超加工食品の過剰摂取は心臓病リスクを大幅に増加、特にアフリカ系アメリカ人で顕著
新しい研究により、毎日9食以上の超加工食品を摂取する人々は、それ以下の摂取量の人々に比べて心臓発作や脳卒中を発症したり、心臓病で死亡したりするリスクが大幅に高いことが示されました。このリスクは特にアフリカ系アメリカ人の間で顕著でした。
研究の背景と方法
テキサス大学ヒューストン校の心臓病フェローであるAmier Haidar医師は、これまでの加工食品と心臓リスクに関する研究が主にヨーロッパで行われ、アメリカの多様な人種集団での知見が不足しているという知識のギャップを埋めることを目指しました。Haidar医師らは、Multi-Ethnic Study of Atherosclerosis (MESA) のデータを用いて、既知の心臓病がない6800人以上の成人参加者に食事アンケートを実施。NOVA分類システムを用いて超加工食品の日常的な摂取量を評価しました。NOVAシステムは、野菜などの未加工食品からポテトチップス、冷凍食品、朝食シリアル、加工肉などの超加工食品まで、食品を4つのグループに分類します。
主要な研究結果
- 超加工食品の摂取量が多いことは、心血管疾患のリスク増加と関連していました。
- 摂取量が上位20%の参加者(平均9.3食/日)は、下位20%の参加者(平均1.1食/日)に比べて、冠動脈性心臓病や脳卒中による死亡、または非致死的心臓発作、脳卒中、心停止蘇生を経験するリスクが67%も高かったです。

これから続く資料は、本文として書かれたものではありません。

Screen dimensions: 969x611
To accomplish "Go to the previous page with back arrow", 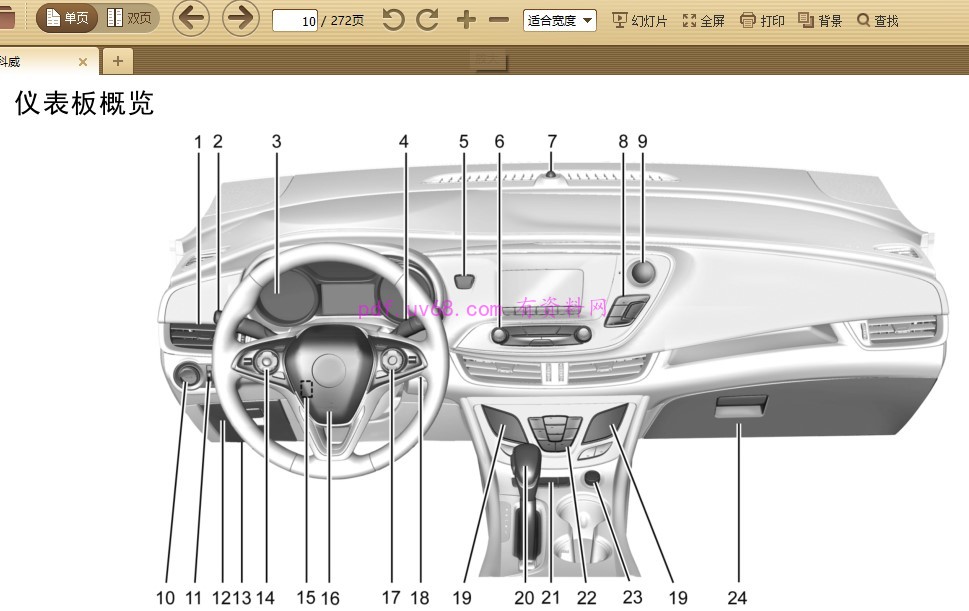I will coord(191,18).
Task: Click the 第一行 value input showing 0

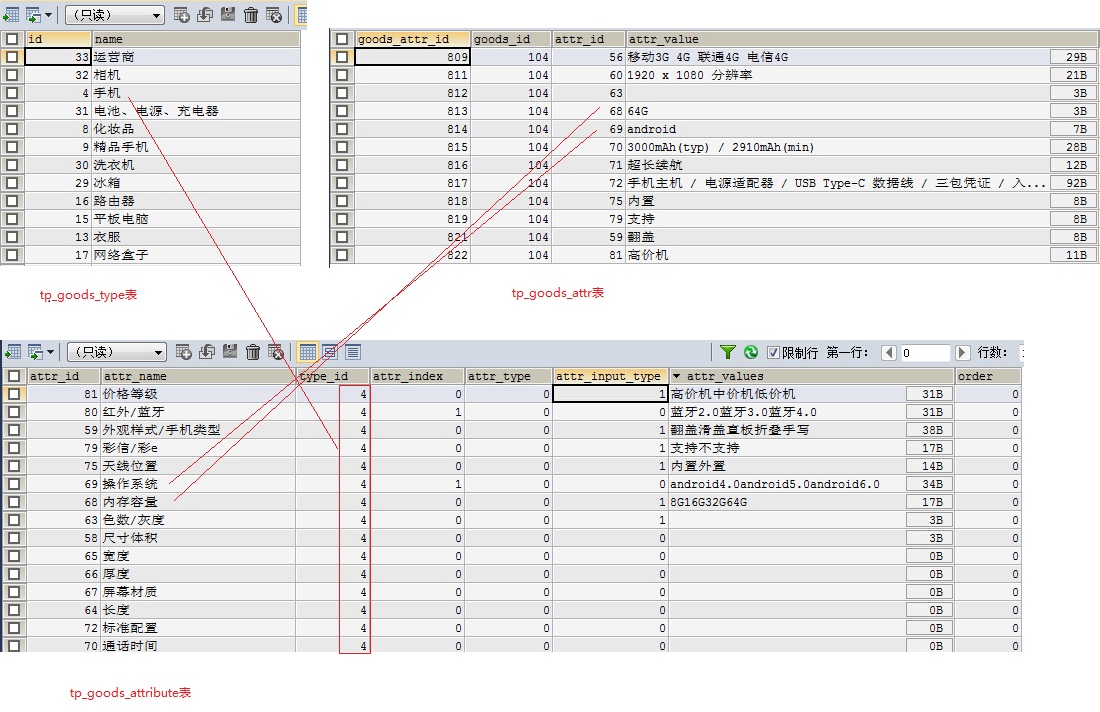Action: point(924,351)
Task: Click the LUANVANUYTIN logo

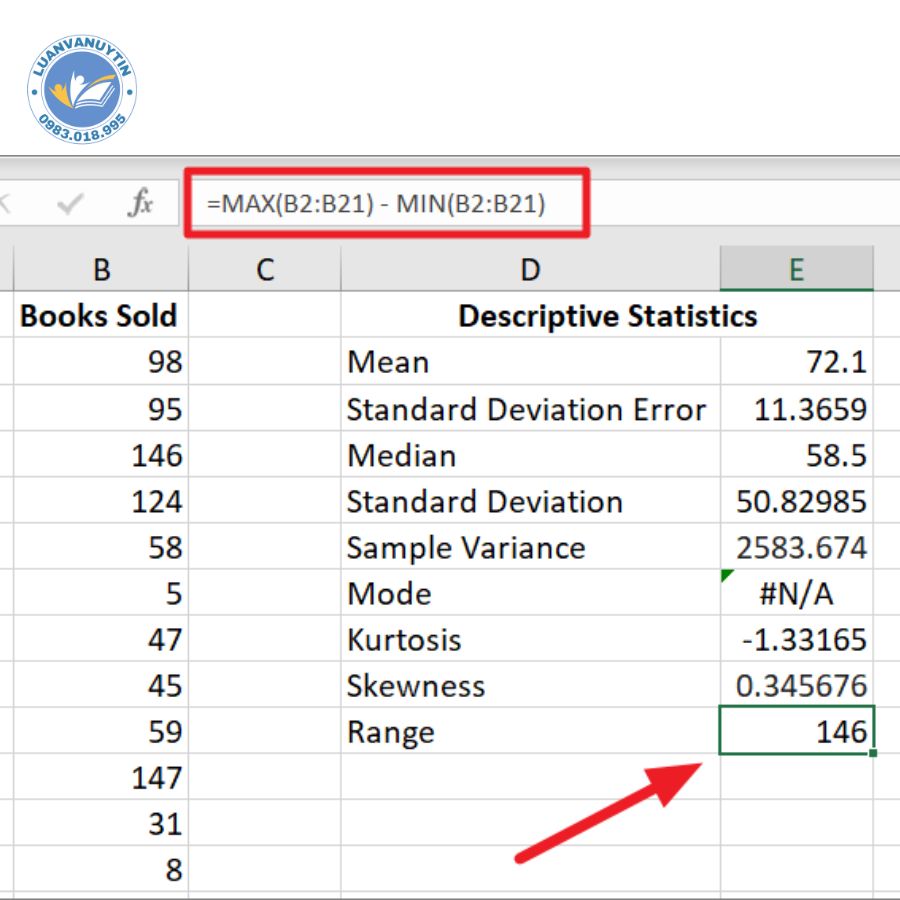Action: pos(82,92)
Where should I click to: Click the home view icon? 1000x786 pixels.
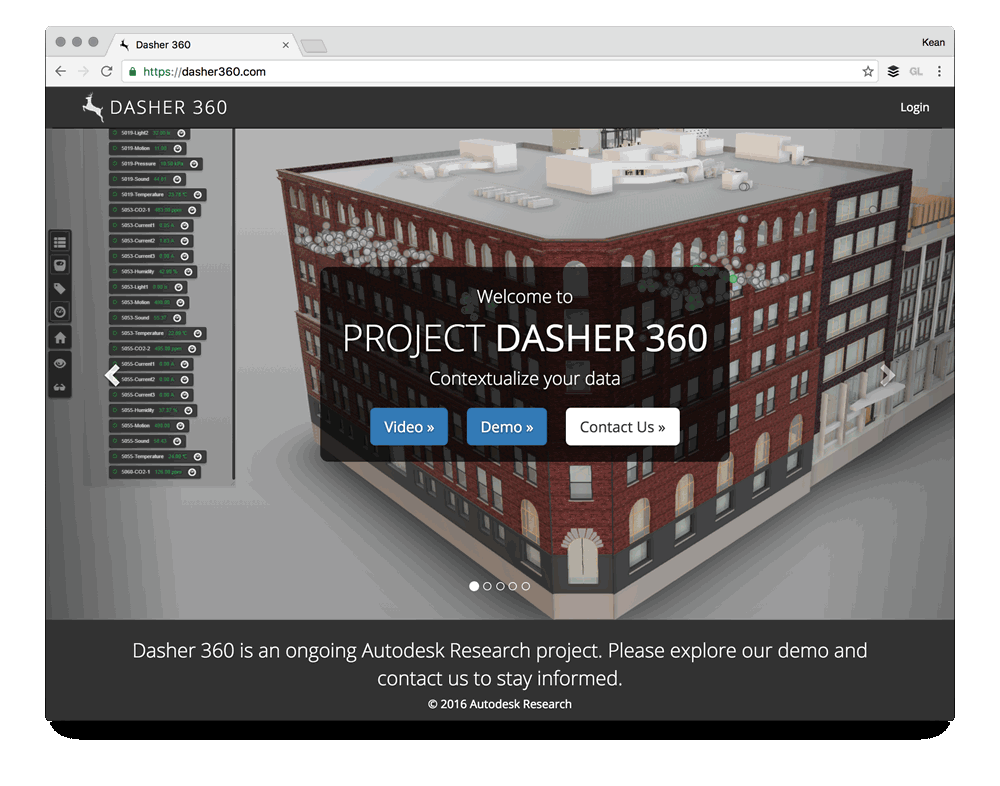(x=59, y=338)
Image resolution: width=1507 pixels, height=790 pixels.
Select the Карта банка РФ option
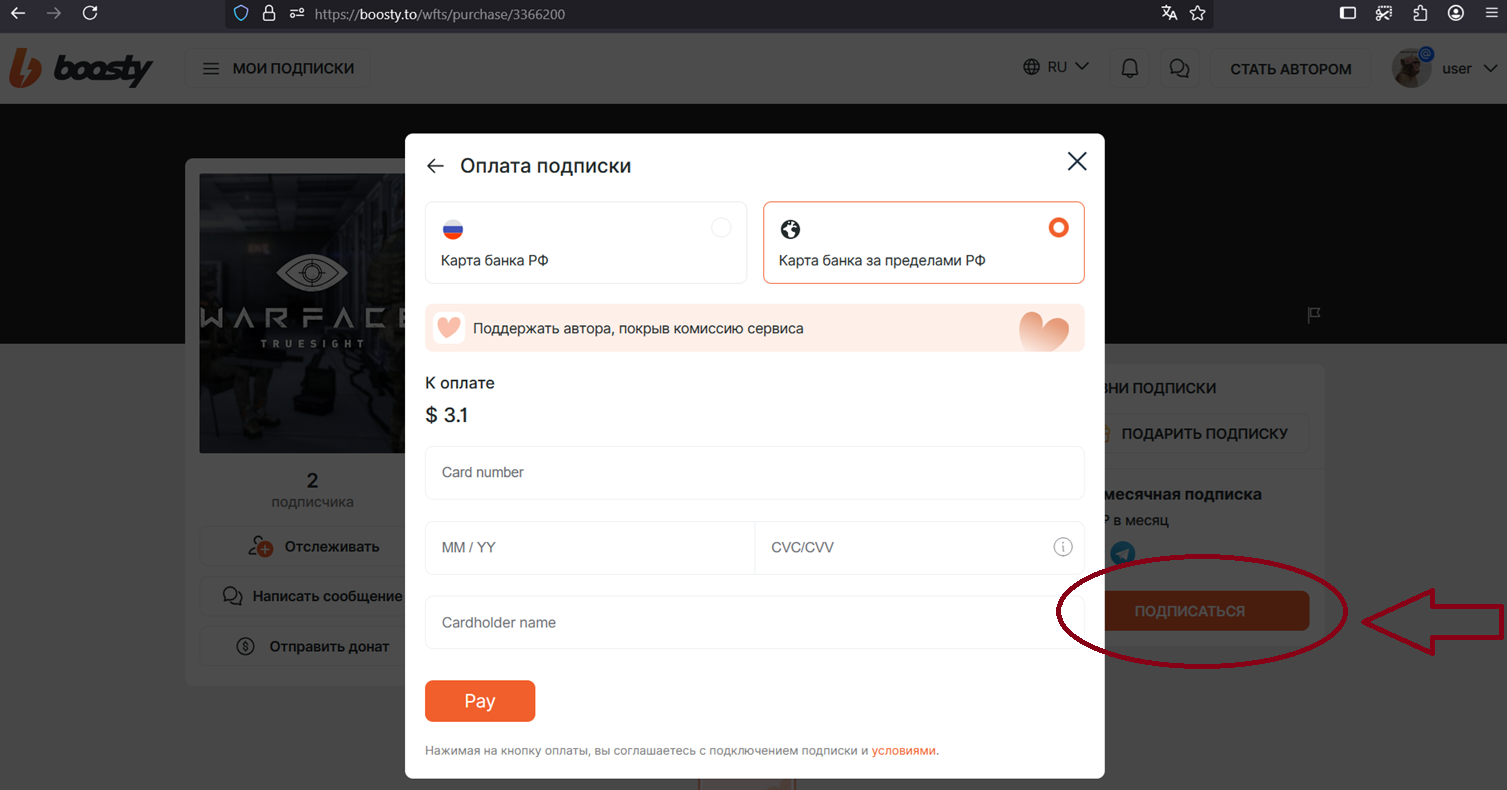tap(586, 243)
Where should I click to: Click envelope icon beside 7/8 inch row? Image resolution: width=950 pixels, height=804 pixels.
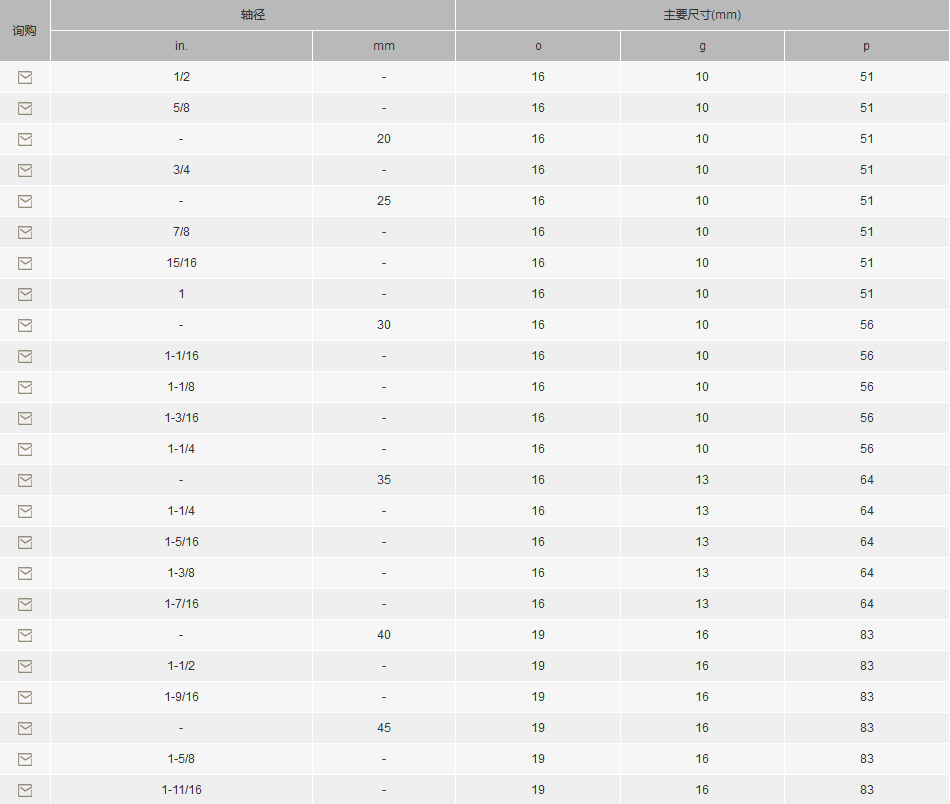tap(25, 232)
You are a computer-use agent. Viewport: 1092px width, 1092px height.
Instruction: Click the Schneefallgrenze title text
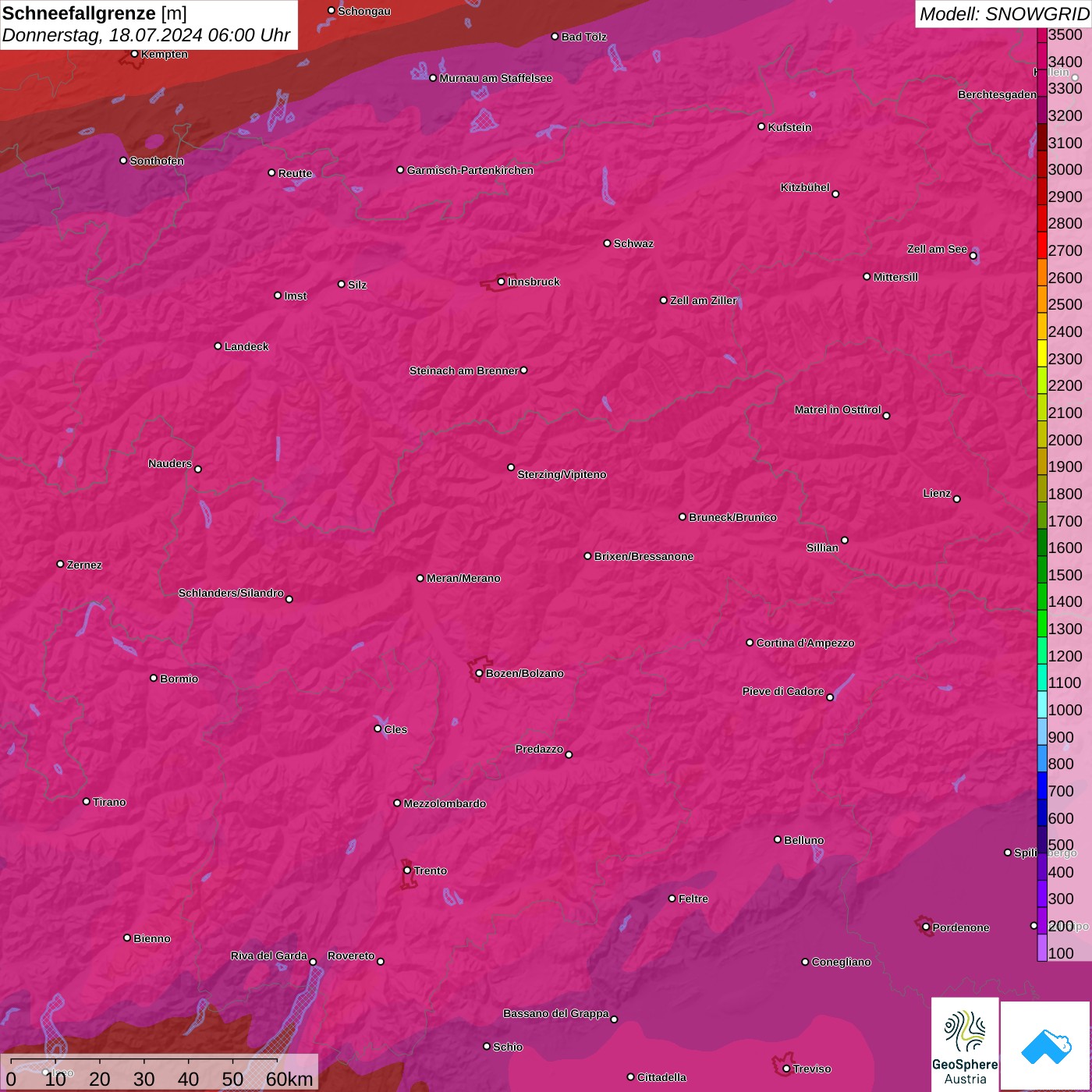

- 1日あたりの追加摂取1食ごとに、心臓イベントの発生リスクは5.1%増加しました。
人種によるリスクの差
- アフリカ系アメリカ人の間では、1日あたりの追加摂取1食ごとに心臓リスクが6.1%増加しました。
- 非アフリカ系参加者では、この増加率は3.2%でした。
- Haidar医師は、この人種間の格差は、健康の社会環境的決定要因(健康的な食品選択肢が限られた地域、食料不安、不健康な製品の広告がマイノリティを不釣り合いにターゲットとしていることなど)によって引き起こされていると指摘しました。
議論と今後の提言
ルイビル大学医学部の心臓病専門医であり、付随論説の著者であるKim Allen Williams Sr.医師は、NOVA分類システムが工業的な加工の程度のみを評価し、心臓の健康への実際の影響を考慮しないという点に注意を促しました。Williams医師は、患者へのアドバイスは、食品の加工方法よりも、ナトリウム、糖分、コレステロール、飽和脂肪の含有量に焦点を当てるべきだと述べ、FDAによる包装前面の栄養表示の導入を支持しています。
Haidar医師もNOVA分類の柔軟性のなさが主な限界の一つであることを認め、何が加工食品を健康的または不健康にするかについてさらなる研究が必要であるとしました。しかし、医療提供者はこの研究結果を臨床ケアに活用し、患者のベースライン摂取量を評価し、摂取量を戦略的に減らす方法、加工食品をホールフードに置き換える手頃な選択肢、そして情報に基づいた意思決定のための栄養表示の読み方について指導できると述べています。